> **Passage provided**
• • •

A sales pitch costly to swallow


April 11, 2000|By James Drake | James Drake,SPECIAL TO THE SUN

PRAGUE -- In a downtown assembly hall, a succession of clean-cut, confident men and women mount a podium to testify how their lives were changed by a wonderful discovery.

"Friends, I feel born again," exults one spry, 60-ish former miner.

But it's not the Lord that changed the miner's life. It's a California diet supplement, Herbalife.

He brandishes "before" and "after" photos to rapturous applause from the largely blue-collar audience. By skipping two meals a day and taking Herbalife International Inc.'s vitamin pills and "high-energy" milkshakes, he claims, he shed 25 pounds in a year.

Herbalife promises more than salvation from cellulite. The host of the recruitment rally is Petr Kral, Prague sales-distribution manager. His tangible earthly rewards include a blow-dried coiffure, an expensive-looking tan and chunky gold jewelry.

Like the others on stage, Kral is a satisfied customer who went on to sell the product door to door. In his first month, he claims, he more than tripled his previous annual salary as a garage mechanic.

Although the $160-a-month charge for the basic, "essential" course amounts to almost two weeks' wages for the average Czech, Kral notes that by becoming distributors, consumers qualify for a hefty discount. What's more, anyone who signs up a newcomer to the sales force takes a commission on that person's profits.

"My friends, this is a millionaire-making factory," Kral exults, his arms spread wide. "By the year 2010, more than half the world's population will be using and selling Herbalife."

Not everyone is impressed with Kral's vision. "A friend told me it could help me look nicer and also cure my eczema," recalls 19-year- old Helena Dostalova. "I tried it for three months, and by the end I could hardly move. It was worse than if I hadn't eaten anything at all."

Eventually, "eating nothing at all" seemed like the obvious alternative, so that's what Dostalova did. Now she is hospitalized with anorexia.

"It's like brainwashing: It's science fiction, not life," argues her psychiatrist, Frantisek Vrch, who has treated several women for eating disorders that he believes Herbalife caused or exacerbated.

"They are hungry because these diets are based on not eating. So they overeat and then take laxatives or induce vomiting. Then their self-esteem goes down because they feel it's not the diet's fault, but their fault. They don't look for the real solution" to their problems, he says.

• • •

[Records from a data source]
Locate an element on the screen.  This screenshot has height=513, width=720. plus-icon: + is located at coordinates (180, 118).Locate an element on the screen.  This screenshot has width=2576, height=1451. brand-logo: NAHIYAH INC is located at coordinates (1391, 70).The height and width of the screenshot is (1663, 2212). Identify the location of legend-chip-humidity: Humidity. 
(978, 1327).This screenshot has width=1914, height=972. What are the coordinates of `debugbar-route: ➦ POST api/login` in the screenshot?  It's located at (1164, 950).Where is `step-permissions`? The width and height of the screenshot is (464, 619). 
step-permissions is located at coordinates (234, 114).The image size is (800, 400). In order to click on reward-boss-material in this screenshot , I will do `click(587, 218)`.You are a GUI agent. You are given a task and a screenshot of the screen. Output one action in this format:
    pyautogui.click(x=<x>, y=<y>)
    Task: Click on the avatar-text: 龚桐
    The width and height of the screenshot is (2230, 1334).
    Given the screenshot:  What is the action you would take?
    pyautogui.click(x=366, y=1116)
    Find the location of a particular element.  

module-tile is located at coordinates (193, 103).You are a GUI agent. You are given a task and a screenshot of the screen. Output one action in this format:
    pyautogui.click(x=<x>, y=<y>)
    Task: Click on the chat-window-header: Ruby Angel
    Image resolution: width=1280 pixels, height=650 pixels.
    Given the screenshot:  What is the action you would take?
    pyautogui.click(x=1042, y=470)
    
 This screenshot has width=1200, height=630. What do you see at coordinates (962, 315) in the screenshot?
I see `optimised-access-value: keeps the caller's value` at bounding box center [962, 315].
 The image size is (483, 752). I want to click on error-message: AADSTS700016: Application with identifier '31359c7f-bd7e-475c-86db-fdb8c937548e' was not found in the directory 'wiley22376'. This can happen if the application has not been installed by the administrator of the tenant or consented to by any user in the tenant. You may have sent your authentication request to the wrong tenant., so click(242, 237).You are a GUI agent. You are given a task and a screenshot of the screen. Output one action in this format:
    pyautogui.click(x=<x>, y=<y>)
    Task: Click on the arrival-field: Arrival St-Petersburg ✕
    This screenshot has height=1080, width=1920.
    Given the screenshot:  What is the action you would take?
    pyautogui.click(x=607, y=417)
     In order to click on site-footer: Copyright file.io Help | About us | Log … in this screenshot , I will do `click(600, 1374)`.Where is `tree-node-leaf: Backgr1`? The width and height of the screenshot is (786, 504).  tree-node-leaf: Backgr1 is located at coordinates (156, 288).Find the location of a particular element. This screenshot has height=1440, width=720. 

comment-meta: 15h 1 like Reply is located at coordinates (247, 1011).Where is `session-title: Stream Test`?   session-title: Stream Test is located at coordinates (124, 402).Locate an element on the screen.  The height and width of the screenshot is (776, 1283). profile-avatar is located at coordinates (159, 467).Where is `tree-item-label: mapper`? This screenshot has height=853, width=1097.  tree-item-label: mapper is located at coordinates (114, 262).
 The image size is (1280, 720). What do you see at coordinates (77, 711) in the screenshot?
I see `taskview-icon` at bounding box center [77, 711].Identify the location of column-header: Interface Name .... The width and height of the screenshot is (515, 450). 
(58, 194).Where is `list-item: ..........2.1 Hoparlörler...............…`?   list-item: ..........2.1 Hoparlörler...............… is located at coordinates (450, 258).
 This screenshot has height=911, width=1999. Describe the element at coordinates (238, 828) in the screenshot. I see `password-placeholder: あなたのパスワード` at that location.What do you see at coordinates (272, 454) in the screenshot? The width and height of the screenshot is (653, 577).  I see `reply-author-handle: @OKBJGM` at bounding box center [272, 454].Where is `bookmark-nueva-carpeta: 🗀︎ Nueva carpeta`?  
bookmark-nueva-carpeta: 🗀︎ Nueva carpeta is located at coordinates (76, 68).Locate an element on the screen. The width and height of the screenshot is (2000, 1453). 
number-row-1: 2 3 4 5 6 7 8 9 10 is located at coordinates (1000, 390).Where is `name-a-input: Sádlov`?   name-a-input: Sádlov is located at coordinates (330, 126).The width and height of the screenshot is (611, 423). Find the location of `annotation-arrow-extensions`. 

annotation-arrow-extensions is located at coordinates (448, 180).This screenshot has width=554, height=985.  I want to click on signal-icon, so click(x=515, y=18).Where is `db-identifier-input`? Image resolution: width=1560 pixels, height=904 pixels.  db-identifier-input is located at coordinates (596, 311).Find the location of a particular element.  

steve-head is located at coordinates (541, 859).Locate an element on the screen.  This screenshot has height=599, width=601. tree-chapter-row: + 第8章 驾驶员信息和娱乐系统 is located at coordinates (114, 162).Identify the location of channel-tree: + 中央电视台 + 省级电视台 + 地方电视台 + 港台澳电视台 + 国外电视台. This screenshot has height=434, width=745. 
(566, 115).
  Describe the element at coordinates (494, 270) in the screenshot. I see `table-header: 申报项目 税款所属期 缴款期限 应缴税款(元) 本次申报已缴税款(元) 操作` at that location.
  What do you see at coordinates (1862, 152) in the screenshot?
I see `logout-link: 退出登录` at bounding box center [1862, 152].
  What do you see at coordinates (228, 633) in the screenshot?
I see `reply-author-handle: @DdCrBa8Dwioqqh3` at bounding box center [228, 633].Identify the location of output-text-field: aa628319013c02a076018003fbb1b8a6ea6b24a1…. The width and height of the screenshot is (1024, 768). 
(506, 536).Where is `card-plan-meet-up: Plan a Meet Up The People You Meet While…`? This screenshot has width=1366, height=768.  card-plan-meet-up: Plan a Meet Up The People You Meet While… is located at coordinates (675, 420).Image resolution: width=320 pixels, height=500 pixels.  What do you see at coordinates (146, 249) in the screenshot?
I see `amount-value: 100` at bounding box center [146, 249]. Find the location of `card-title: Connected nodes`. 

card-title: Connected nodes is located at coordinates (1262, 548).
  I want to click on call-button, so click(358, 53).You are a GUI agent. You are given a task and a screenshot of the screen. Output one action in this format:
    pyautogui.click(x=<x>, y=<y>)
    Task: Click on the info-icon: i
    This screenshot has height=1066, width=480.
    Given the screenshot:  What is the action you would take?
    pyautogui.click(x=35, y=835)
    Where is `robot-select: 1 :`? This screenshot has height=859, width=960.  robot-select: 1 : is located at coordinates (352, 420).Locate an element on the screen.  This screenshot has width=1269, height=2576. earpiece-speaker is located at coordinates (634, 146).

• • •

> **Complete the following**
(a) Please rewrite the stretch of the Herbalife article from "Herbalife promises more" through "a garage mechanic.", swapping "garage mechanic" for "factory worker".
(b) Carry on the article about Herbalife in Prague from the point where it stops.
Nothing in the entries is needed.

> **Answer list**
(a)
Herbalife promises more than salvation from cellulite. The host of the recruitment rally is Petr Kral, Prague sales-distribution manager. His tangible earthly rewards include a blow-dried coiffure, an expensive-looking tan and chunky gold jewelry.

Like the others on stage, Kral is a satisfied customer who went on to sell the product door to door. In his first month, he claims, he more than tripled his previous annual salary as a factory worker.

(b)
The real solution, Vrch says, could lie in counseling or common-sense advice about exercise and diet. Most of the vitamins and nutrients found in Herbalife products are available in ordinary food at a fraction of the cost.

Back at the recruitment drive, Kral has no time for doubters. "Of course, you should consult a medical expert if you're worried about taking our stuff" is his response to a question about side effects. "Or you can call one of our representatives, who will advise you."

In the next breath, the high school dropout is prescribing a pick-me-up for the questioner's pregnant wife: the company's caffeine-rich Guarana tablets, which doctors warn can provoke premature labor and birth defects.

Many Czechs have learned to take Herbalife with a pinch of salt since it arrived in their country eight years ago. In 1998, about 400 Czech distributors left the sales force. The corporation claims that most were sacked for offering unauthorized discounts, but critics of the company say they more likely quit in disgust.

"It's happened in every other country they've been in," says Anna Spinkova, a Czech-Canadian consumer-rights advocate. "The more sellers they enlist, the more trouble they have finding new customers to buy their goods, the more likely those reps will be lumped with stuff they can't shift."

In the Czech Republic, there is no legal bar to the organization's multilevel marketing contacts, in which profits are siphoned to the top, driving up the cost of the product. Most U.S. states, by contrast, permit multilevel marketing organizations only as long as the sales force is compensated based on selling to customers not affiliated with the organization.

Herbalife is expanding its East European activities. A presence in Russia since 1995, it began operating in Slovakia last year and has its sights set on other former Soviet bloc territories where high unemployment and a poorly developed retail system offer fertile ground for Herbalife's personal approach. Among those hailing Kral's testimony are Ukrainian and Belarussian guest workers who will soon return home to ravaged economies and uncertain futures.

"If people think their health depends on it, they'll find the money," Arkady Arkashenko, a laborer from Kiev, says with a grin. "It's good business. It's good business."